Fette di limone - Donne che odiano le donne
Sbagliando, si potrebbe dire che Martin Luther King sia riuscito a dare una svolta alle discriminazioni sui neri semplicemente facendo leva sulla loro atrocità, sull'insensatezza in un mondo che si vuole dire giusto, libero, egalitario. Urlandoglielo in faccia, insomma. "I have a dream", e non potete non ascoltarmi. Come direbbe qualcuno "agile, in scioltezza".

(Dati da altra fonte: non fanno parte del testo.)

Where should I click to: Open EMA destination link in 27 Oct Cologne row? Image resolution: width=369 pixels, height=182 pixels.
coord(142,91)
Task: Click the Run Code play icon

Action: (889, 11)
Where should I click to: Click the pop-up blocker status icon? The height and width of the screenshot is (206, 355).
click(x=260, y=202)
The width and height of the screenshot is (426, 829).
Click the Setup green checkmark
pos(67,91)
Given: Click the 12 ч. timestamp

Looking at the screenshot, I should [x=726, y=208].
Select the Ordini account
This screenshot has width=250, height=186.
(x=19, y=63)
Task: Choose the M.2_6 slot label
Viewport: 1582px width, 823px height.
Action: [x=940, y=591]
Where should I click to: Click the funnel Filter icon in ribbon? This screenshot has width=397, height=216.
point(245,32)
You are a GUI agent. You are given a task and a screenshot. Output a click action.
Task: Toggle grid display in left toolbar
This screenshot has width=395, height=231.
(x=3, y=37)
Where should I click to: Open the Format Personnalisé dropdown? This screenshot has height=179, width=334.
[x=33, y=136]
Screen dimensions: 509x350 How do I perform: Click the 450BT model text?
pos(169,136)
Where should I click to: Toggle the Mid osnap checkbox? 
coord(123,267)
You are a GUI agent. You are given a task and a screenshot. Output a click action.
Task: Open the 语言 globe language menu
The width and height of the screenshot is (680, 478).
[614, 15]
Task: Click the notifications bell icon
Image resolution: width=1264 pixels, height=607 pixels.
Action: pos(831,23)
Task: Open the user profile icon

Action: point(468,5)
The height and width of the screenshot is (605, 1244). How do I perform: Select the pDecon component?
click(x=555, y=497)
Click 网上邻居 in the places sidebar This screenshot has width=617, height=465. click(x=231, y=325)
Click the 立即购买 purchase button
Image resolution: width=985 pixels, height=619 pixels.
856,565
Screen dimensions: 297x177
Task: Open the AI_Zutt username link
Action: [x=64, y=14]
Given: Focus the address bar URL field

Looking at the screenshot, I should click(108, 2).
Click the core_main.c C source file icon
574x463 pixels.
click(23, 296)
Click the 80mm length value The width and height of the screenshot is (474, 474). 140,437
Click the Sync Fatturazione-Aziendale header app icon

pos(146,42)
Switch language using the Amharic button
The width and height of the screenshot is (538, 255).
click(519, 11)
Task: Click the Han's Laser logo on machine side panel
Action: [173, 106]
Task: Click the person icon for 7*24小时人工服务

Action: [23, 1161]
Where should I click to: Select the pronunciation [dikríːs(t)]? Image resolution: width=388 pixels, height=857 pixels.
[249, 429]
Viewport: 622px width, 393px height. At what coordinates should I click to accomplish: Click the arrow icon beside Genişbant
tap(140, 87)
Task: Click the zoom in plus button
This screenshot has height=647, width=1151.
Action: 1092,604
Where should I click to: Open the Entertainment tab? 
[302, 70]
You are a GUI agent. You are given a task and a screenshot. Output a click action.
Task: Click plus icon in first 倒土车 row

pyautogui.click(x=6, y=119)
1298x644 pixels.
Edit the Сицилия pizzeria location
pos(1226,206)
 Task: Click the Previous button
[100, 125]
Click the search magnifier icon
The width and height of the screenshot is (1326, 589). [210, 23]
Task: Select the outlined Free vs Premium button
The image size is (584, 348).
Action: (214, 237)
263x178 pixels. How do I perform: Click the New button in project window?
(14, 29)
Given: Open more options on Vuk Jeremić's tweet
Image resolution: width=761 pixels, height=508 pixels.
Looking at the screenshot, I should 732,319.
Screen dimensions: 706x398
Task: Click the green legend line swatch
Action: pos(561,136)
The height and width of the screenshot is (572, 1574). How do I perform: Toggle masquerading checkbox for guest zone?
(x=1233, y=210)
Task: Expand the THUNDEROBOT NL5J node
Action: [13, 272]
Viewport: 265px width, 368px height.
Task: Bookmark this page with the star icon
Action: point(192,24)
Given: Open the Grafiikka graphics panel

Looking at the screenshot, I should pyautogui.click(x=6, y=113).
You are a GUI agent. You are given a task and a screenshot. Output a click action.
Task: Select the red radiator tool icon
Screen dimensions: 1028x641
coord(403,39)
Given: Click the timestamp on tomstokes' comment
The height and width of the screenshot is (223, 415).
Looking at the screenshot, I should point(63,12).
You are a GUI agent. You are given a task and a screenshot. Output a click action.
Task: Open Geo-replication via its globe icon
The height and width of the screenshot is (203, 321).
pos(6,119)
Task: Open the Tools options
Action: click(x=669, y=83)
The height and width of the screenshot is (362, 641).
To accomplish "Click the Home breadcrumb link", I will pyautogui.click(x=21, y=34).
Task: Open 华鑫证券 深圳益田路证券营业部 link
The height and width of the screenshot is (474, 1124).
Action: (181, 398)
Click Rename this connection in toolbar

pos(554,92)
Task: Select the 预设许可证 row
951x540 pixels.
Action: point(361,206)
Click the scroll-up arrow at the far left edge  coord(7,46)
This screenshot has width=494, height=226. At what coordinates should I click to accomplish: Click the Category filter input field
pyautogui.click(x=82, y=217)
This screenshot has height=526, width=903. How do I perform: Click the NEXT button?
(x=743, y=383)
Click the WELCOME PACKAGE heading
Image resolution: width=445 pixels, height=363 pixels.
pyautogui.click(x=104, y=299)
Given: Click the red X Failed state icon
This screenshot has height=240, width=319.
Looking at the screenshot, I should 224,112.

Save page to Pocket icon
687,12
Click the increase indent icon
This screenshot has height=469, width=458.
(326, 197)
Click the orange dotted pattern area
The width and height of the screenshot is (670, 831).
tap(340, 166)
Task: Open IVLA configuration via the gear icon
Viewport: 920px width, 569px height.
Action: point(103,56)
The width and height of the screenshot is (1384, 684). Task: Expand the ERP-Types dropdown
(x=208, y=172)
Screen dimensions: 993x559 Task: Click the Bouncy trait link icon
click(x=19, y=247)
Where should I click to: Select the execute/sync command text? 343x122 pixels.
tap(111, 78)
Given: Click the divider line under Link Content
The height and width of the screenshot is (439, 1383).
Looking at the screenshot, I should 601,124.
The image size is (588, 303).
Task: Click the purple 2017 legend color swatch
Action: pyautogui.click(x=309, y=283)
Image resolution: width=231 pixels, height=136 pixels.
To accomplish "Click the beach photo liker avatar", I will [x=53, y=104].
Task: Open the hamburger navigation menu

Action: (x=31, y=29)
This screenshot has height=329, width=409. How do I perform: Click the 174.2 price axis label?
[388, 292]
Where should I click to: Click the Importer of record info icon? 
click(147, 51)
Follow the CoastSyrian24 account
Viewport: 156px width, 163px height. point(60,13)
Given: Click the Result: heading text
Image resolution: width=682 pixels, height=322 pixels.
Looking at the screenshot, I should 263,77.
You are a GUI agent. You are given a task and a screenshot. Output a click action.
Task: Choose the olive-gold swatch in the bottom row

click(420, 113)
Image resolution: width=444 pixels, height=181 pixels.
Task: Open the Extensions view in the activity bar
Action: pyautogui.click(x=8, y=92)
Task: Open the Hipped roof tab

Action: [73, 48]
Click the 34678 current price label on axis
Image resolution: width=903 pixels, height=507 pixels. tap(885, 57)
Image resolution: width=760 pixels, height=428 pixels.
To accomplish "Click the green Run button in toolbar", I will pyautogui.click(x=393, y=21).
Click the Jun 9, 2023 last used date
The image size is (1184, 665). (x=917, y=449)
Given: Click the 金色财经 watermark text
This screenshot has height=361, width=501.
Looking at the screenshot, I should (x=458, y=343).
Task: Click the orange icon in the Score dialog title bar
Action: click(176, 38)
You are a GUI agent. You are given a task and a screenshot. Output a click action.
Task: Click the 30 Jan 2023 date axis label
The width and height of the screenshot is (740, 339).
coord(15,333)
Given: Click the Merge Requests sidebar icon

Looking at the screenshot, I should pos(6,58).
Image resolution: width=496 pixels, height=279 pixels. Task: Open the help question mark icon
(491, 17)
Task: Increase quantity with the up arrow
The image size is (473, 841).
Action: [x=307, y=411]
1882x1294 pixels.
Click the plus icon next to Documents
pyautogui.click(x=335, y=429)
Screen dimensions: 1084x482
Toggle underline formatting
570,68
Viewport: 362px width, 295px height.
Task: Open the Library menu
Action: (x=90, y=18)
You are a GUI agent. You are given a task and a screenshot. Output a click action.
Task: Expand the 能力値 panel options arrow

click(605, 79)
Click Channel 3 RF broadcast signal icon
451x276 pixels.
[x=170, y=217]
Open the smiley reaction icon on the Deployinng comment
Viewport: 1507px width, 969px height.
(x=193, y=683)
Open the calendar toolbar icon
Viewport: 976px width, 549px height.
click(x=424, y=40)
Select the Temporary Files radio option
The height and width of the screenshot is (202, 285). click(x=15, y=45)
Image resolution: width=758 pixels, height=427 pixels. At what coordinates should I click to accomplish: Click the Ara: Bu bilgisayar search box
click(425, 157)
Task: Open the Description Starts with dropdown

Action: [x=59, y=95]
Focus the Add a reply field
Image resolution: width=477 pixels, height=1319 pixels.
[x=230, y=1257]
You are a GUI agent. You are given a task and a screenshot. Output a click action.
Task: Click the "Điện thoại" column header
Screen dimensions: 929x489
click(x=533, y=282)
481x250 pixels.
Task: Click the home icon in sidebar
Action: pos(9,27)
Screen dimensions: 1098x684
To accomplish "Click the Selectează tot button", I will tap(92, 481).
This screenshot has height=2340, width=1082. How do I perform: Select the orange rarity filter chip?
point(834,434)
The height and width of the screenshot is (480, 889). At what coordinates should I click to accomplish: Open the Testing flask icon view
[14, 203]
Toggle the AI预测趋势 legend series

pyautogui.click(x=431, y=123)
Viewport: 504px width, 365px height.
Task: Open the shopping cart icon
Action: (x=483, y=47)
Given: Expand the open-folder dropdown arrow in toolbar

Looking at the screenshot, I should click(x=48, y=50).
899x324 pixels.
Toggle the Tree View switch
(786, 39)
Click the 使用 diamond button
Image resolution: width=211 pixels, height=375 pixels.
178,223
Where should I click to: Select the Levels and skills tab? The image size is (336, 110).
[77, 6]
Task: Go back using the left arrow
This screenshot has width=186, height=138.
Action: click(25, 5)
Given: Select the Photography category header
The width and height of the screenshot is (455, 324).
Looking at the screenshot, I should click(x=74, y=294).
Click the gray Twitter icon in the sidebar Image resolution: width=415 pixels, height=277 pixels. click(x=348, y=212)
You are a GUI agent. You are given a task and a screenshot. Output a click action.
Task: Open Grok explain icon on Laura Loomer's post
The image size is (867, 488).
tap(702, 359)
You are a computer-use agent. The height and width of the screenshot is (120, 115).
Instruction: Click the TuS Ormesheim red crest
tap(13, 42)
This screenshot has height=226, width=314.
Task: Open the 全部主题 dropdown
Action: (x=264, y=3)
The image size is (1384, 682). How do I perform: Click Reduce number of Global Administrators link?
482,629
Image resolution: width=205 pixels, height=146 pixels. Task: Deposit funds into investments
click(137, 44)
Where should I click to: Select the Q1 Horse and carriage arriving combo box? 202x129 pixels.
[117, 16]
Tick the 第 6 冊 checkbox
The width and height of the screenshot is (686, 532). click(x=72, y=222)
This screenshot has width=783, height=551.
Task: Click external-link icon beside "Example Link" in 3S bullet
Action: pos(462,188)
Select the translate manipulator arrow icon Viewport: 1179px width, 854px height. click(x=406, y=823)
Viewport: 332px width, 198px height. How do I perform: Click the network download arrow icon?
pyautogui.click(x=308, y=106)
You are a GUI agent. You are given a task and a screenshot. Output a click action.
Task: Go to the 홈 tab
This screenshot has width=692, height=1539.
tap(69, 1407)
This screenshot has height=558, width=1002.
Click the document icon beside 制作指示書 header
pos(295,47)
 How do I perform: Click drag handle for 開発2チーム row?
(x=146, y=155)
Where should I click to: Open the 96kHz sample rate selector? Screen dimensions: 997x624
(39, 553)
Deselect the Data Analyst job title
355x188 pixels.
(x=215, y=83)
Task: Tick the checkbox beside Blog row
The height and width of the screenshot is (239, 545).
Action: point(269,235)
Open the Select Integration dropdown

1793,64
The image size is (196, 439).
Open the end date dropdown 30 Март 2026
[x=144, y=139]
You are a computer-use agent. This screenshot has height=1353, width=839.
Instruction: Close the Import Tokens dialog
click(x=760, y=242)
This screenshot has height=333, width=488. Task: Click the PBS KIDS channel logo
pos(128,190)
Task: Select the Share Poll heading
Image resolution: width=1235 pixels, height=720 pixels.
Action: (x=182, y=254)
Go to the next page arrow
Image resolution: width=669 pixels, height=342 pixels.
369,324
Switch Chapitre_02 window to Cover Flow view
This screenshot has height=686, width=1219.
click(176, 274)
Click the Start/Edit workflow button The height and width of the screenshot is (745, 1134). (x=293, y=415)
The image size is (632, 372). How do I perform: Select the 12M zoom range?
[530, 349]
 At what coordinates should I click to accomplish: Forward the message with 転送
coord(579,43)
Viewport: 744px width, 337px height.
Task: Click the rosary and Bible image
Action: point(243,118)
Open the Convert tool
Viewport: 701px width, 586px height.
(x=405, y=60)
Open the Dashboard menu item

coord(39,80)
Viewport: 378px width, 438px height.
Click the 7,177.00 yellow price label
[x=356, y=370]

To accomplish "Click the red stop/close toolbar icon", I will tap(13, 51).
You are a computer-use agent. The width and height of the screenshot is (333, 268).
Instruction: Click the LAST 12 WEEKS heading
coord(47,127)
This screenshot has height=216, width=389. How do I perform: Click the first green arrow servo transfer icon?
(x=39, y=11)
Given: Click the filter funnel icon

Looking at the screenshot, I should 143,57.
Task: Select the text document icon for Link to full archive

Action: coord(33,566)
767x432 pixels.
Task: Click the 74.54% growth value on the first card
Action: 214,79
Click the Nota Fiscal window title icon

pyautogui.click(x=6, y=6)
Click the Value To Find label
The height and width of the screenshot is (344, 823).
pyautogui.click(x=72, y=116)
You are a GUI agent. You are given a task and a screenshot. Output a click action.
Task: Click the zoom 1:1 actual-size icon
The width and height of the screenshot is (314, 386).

Ma guardate bene le immagini. Quelle originali, se possibile. O se preferite, godetevi un film come Selma. Più che gli eroi, a colpirvi saranno le comunità, l'unione di persone che lottano per i propri diritti. Pride, consapevolezza, senso collettivo. L'unione fa la forza, insomma.
Poi ci sono le donne. Du du du. La strada per l'uguaglianza ha fatto passi avanti, noi uomini abbiamo persino imparato a lavare i piatti e a fare il soffritto. Per il ferro da stiro no, almeno personalmente, ma giuro che mi sto attrezzando. Certo, ci sono ancora molti step da superare: il luogo comune della chiave e la serratura, i pregiudizi lavorativi, l'abbrutimento da social, le battutine umilianti.
Ma è possibile farlo senza un vero desiderio collettivo di superare certi paletti, di pretendere un rispetto che non sia assoluto ma semplicemente identico a quello maschile?
Prendete lei. Si chiama Diletta Leotta, e se non la conoscete potrete capire dalla foto che è bellissima. Chi bazzica su Sky Sport o sui social sa che è anche una ragazza spigliata e simpaticissima. Tifa Catania, e sarebbe interessante sapere se ricorda con più nostalgia Morimoto o Marco Biagianti.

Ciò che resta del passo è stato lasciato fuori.